■ **EXERCISE**: Whatever the records say, set them down exactly.
☆ ☆ ☆ ☆ ☆
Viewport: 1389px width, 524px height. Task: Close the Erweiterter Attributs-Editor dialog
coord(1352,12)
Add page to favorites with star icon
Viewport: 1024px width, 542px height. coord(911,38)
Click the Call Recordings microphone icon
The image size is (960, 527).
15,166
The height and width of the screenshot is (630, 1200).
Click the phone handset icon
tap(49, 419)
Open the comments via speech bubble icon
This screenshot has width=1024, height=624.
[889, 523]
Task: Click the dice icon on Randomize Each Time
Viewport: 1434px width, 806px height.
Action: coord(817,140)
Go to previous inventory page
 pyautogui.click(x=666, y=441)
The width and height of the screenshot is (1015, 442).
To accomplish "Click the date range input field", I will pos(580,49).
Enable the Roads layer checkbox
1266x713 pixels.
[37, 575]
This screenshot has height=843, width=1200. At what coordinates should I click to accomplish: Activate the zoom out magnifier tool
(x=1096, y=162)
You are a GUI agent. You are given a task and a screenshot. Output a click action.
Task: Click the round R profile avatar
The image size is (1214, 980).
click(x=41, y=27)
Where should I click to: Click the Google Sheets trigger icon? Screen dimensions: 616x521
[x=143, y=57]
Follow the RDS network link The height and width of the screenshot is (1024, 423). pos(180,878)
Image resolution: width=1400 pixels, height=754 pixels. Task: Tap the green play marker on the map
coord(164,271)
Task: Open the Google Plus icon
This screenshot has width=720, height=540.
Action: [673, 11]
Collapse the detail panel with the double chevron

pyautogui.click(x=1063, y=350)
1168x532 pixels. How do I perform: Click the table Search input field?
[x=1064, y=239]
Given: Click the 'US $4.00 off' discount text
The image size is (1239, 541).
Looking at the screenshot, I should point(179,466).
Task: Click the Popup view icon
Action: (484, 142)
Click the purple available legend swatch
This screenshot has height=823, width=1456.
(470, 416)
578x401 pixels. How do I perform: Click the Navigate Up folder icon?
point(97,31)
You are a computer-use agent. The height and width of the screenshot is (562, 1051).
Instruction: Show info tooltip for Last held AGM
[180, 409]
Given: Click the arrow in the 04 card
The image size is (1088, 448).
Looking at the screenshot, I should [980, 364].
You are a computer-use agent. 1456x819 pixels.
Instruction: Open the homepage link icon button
☆ ☆ ☆ ☆ ☆
■ **ANSWER TO THIS PROBLEM**:
Viewport: 1389px width, 524px height. Task: Close the Erweiterter Attributs-Editor dialog
coord(1352,12)
Add page to favorites with star icon
Viewport: 1024px width, 542px height. coord(911,38)
Click the Call Recordings microphone icon
The image size is (960, 527).
15,166
The height and width of the screenshot is (630, 1200).
Click the phone handset icon
tap(49, 419)
Open the comments via speech bubble icon
This screenshot has width=1024, height=624.
[889, 523]
Task: Click the dice icon on Randomize Each Time
Viewport: 1434px width, 806px height.
Action: coord(817,140)
Go to previous inventory page
 pyautogui.click(x=666, y=441)
The width and height of the screenshot is (1015, 442).
To accomplish "Click the date range input field", I will pos(580,49).
Enable the Roads layer checkbox
1266x713 pixels.
[37, 575]
This screenshot has height=843, width=1200. At what coordinates should I click to accomplish: Activate the zoom out magnifier tool
(x=1096, y=162)
You are a GUI agent. You are given a task and a screenshot. Output a click action.
Task: Click the round R profile avatar
The image size is (1214, 980).
click(x=41, y=27)
Where should I click to: Click the Google Sheets trigger icon? Screen dimensions: 616x521
[x=143, y=57]
Follow the RDS network link The height and width of the screenshot is (1024, 423). pos(180,878)
Image resolution: width=1400 pixels, height=754 pixels. Task: Tap the green play marker on the map
coord(164,271)
Task: Open the Google Plus icon
This screenshot has width=720, height=540.
Action: [673, 11]
Collapse the detail panel with the double chevron

pyautogui.click(x=1063, y=350)
1168x532 pixels. How do I perform: Click the table Search input field?
[x=1064, y=239]
Given: Click the 'US $4.00 off' discount text
The image size is (1239, 541).
Looking at the screenshot, I should point(179,466).
Task: Click the Popup view icon
Action: (484, 142)
Click the purple available legend swatch
This screenshot has height=823, width=1456.
(470, 416)
578x401 pixels. How do I perform: Click the Navigate Up folder icon?
point(97,31)
You are a computer-use agent. The height and width of the screenshot is (562, 1051).
Instruction: Show info tooltip for Last held AGM
[180, 409]
Given: Click the arrow in the 04 card
The image size is (1088, 448).
Looking at the screenshot, I should [980, 364].
You are a computer-use agent. 1456x819 pixels.
Instruction: Open the homepage link icon button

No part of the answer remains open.